Showing that $e_k$ is an eigenvector Lev $V$ be the space $L^2[-\pi, \pi] $ with the inner product $$\langle f,g\rangle=\int_{-\pi}^\pi f(x) \overline {g(x)} \, dx$$For integers $k$, let $e_k(t)=e^{ikt}$. Consider the operator $K$ on $V$ by $$(Kf)(x)=\int_{-\pi}^\pi cos(x-t)f(t)dt$$ Show that each $e_k$ is an eigenvector for K and find the corresponding eigenvalues. I started by writing the cosine in terms of exponentials. After a bit of elbow grease, I am nowhere near to proving the eigenvalue function $(Kf)(x)=\mu f(x)$ using the $e_k(t)$ above. How do I go about this?

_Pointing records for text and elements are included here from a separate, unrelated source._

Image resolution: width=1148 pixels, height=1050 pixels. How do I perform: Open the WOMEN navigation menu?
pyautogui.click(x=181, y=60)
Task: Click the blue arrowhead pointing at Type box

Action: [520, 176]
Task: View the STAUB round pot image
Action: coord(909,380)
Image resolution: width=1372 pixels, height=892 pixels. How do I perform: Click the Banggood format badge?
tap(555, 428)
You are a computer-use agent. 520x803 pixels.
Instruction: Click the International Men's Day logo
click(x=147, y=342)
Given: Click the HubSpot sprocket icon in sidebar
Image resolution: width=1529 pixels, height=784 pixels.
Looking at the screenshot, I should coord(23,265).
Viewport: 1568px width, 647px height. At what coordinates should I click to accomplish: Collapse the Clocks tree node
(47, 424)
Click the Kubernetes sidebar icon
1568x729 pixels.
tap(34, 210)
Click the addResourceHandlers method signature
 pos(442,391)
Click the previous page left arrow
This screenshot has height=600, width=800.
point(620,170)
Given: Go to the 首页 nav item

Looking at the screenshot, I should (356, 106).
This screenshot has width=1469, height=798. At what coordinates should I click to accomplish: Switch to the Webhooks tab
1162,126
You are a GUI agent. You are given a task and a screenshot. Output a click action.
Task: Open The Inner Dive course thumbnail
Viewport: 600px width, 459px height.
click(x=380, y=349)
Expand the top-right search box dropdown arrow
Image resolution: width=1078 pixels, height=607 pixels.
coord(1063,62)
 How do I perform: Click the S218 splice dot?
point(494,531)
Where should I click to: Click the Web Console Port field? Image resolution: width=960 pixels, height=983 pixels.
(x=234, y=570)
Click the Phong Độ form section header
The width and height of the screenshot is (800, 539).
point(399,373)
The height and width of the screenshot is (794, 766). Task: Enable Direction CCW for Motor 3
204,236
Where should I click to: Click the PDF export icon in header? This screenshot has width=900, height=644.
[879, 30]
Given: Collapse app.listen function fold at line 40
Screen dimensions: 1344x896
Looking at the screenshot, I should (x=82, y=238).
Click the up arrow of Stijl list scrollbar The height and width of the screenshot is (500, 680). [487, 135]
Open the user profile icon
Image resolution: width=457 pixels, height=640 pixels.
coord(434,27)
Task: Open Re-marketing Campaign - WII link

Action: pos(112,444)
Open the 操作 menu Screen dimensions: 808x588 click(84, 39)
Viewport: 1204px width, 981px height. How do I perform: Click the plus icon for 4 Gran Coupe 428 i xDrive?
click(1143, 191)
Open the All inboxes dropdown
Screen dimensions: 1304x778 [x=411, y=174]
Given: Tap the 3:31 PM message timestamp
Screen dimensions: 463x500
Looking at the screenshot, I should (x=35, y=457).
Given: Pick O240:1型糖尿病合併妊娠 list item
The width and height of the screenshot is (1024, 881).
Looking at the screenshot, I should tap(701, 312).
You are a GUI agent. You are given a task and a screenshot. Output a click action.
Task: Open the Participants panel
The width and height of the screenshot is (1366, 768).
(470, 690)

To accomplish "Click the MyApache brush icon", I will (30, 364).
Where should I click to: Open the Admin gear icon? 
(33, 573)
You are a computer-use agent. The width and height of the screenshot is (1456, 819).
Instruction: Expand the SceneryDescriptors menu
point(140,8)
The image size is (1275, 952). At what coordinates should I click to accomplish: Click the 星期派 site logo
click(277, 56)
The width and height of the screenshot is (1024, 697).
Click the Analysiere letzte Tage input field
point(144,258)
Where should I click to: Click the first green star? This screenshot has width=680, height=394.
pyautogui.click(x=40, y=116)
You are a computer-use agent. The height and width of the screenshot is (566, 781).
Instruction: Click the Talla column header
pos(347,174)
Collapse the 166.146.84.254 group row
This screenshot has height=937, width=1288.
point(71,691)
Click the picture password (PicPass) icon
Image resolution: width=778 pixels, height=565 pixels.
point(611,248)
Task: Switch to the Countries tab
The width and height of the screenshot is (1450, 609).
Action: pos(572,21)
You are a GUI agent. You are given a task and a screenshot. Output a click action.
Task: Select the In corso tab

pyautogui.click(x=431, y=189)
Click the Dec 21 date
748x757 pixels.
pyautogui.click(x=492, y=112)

We know that $\cos(x-t)=\frac{e^{i(x-t)}+e^{-i(x-t)}}{2}$. So $$\begin{align} Ke_k(x) &= \int_{-\pi}^\pi \frac{e^{i(x-t)}+e^{-i(x-t)}}{2} e^{ikt}dt \\\ &= \frac{e^{ix}}{2}\int_{-\pi}^\pi e^{i(k-1)t}dt + \frac{e^{-ix}}{2}\int_{-\pi}^\pi e^{i(k+1)t}dt \end{align}$$

Now you can use that $\int_{-\pi}^{\pi} e^{ilt} dt = 0$ if $l\in \mathbb{Z}^*$ and $2\pi$ if $l=0$.